Sunday, October 16, 2011

Bernice Rubens - The Elected Member

Well, folks, this one has everything you could ever want out of a Booker winner: dysfunctional families, cultural identity (Jewish), drug addiction, hints of both brother-sister incest and homosexuality, and death. That's damn impressive. And it was only the second book to win the prize -- clearly it Set The Tone for the decades to come.


(Disclosure time: so much time has passed since I created this blog post and wrote the above paragraph that my opinions & memories of this book, never too strong in the first place, have dwindled away somewhat.)

The Elected Member is about Norman Zweck, his sister Bella, and his father Rabbi Zweck. Nominally the narration is Norman's, centering on his drug addiction and the psychotic delusions resulting from his withdrawal, but it gradually expands to envelop the entire family and their own histories, secret struggles, and resentments. It's not a fun book at all, but it's very well done.

Given my own interests and background, what I found the most impressive was the way Rubens portrayed mental illness from the inside out, showing the dreadful, chilling pathos of delusion: the way irrational beliefs can be held by otherwise intelligent people, the ways in which they cling unshakably to the results of their own brain chemistry, they ways in which they rationalise and rebuild reality so that it fits in with what they know to be irrevocably true. She shows the inevitable anger that develops against anyone trying to deny that reality, and the helplessness of anyone on the outside, seeing the psychosis for what it is but unable to break through. This portrait of drug addiction and delusion alone makes the book worth reading.

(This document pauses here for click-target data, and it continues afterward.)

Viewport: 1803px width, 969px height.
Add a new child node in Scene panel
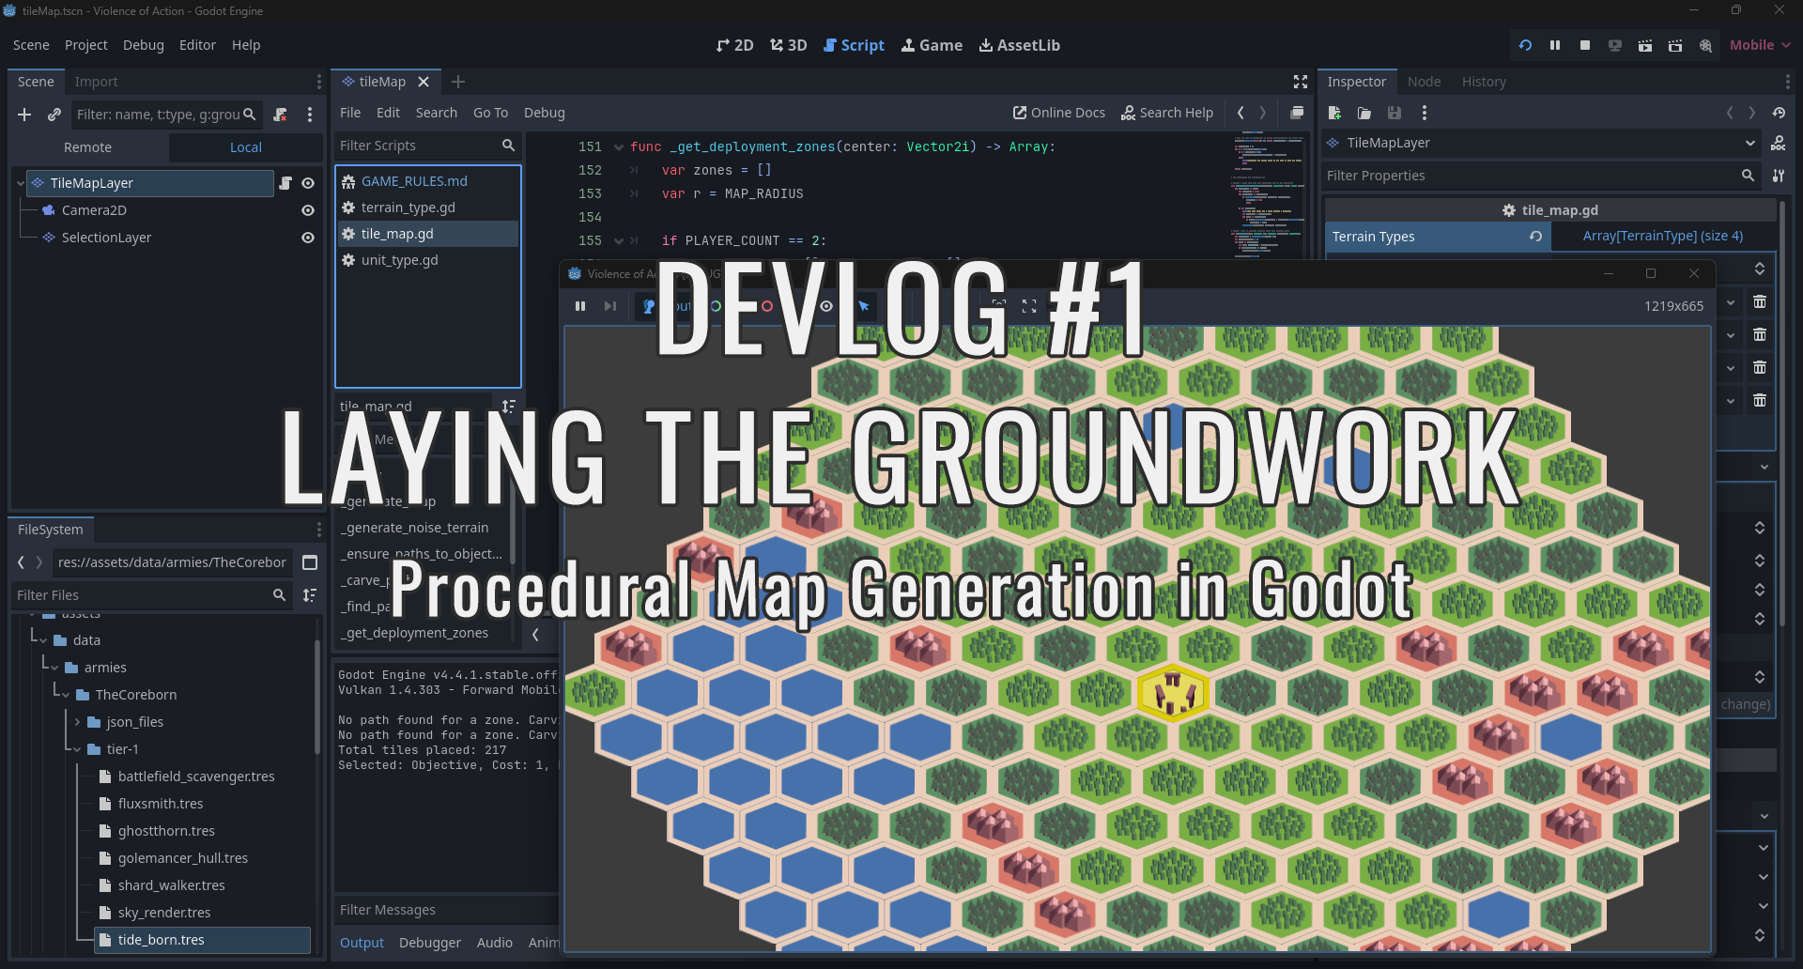(x=24, y=115)

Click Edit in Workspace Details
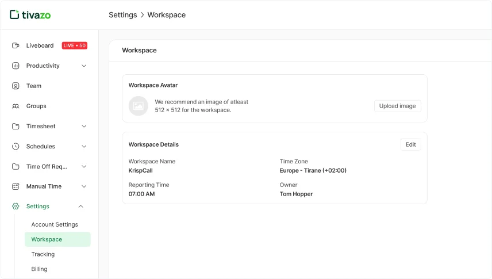tap(410, 144)
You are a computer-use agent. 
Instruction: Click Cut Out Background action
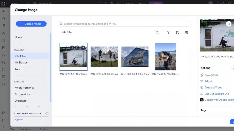216,94
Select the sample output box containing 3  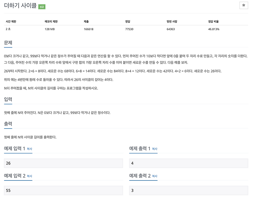[x=189, y=190]
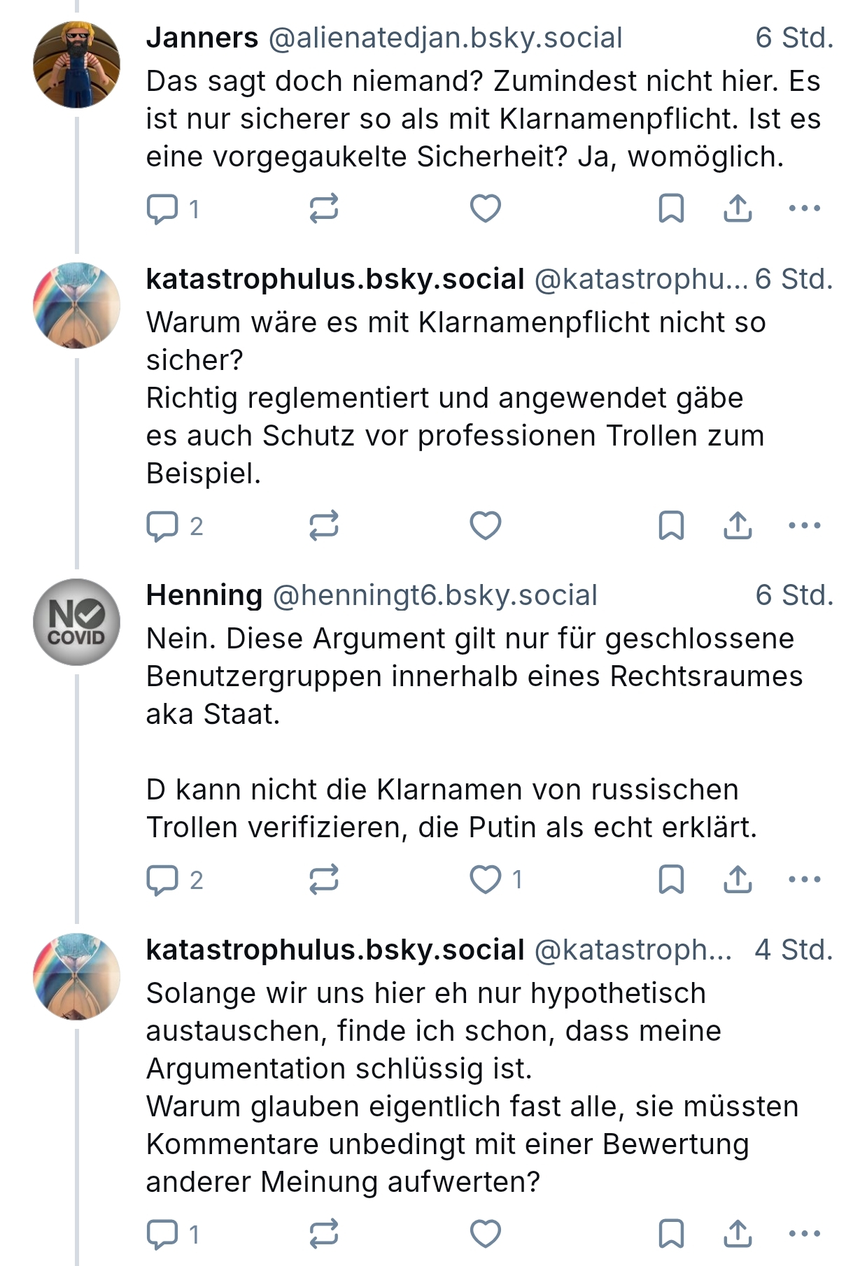The image size is (867, 1266).
Task: Open Janners' profile via display name
Action: pyautogui.click(x=202, y=38)
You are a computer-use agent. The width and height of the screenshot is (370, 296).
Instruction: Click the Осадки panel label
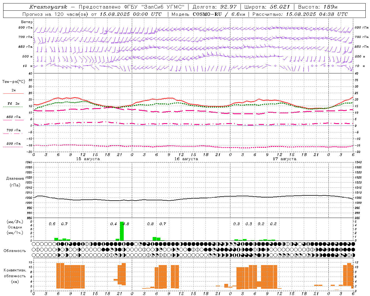click(15, 227)
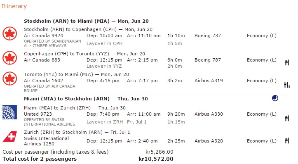The image size is (298, 164).
Task: Click the Air Canada logo beside flight 1642
Action: 10,78
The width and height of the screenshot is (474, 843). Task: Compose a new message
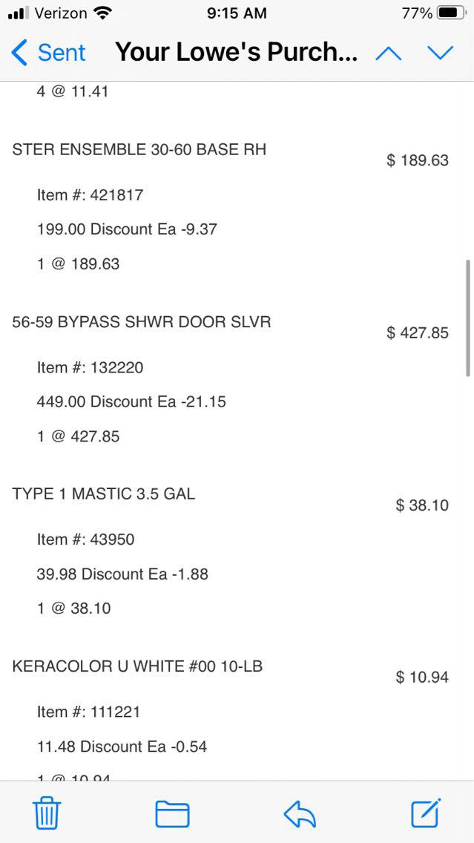click(427, 813)
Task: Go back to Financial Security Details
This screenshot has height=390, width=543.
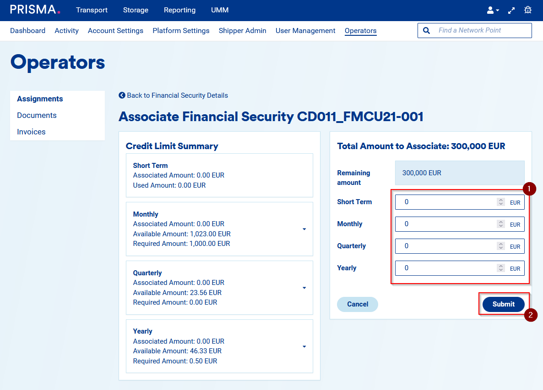Action: (173, 95)
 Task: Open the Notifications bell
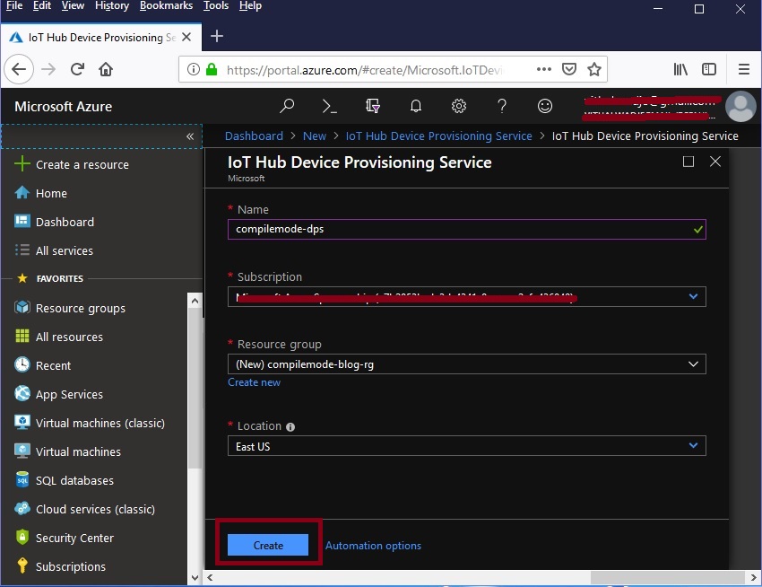click(415, 105)
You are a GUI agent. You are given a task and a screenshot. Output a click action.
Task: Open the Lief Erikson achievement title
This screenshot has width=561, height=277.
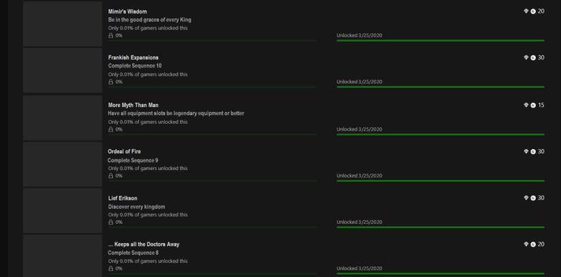[x=122, y=198]
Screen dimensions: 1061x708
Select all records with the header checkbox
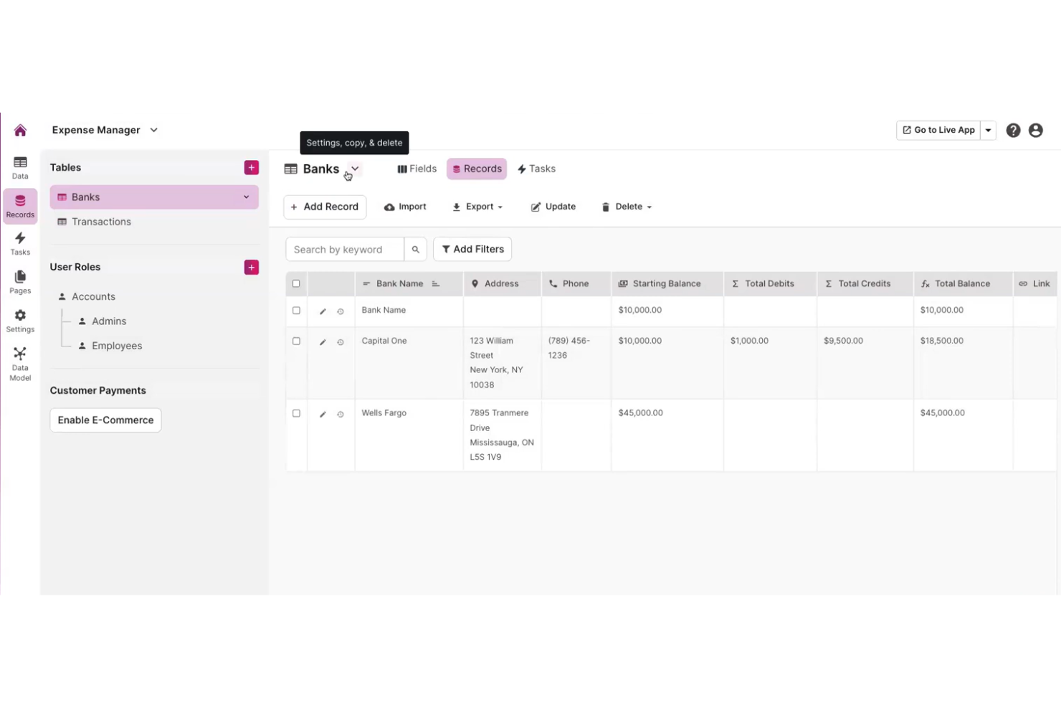click(x=296, y=283)
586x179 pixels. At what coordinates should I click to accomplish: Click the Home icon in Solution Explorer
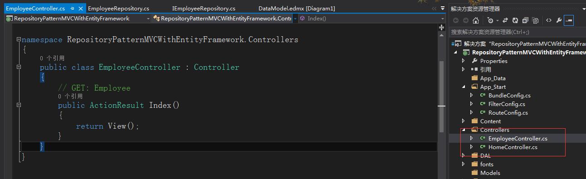(x=476, y=20)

The title of the book relates to the family context of this individual tragedy; the metaphor is that Norman's condition makes him the single member of the family who has been 'elected' to be both scapegoat and victim as a result of the family's collective history, the events that led to Rabbi Zweck's unhappiness and Bella's bitter loneliness and their estrangement from Norman's eldest sister. Their guilt dictates how they react to Norman's condition and use it to streamline and reflect their own suffering:
They could not bear to make him miserable, though if she were honest, it was her own pain and her father's that was unsupportable. And so they had both entered Norman's derangement, making it workable, tidying it even, making it all 'nice'. They were both equally guilty. She knew in her heart, it was better for strangers to look after him. Her answer over the years to Norman's sickness had been that he was doing it on purpose to drive them all crazy. She had to be angry with him. It was the surest hold on her own sanity. If a mind wavered, it was best to keep the kin at bay.
As often happens with these depressing, clever, well-crafted books that end up on the Booker list, I was slow to get into it, engrossed while reading it, thoughtful for a day afterwards, and then more or less shook off my memory of the emotions it inspired within me. I can't say I loved it, I can't say I'd press it into the hands of anyone looking for recommendations, but I'm glad it was on my list.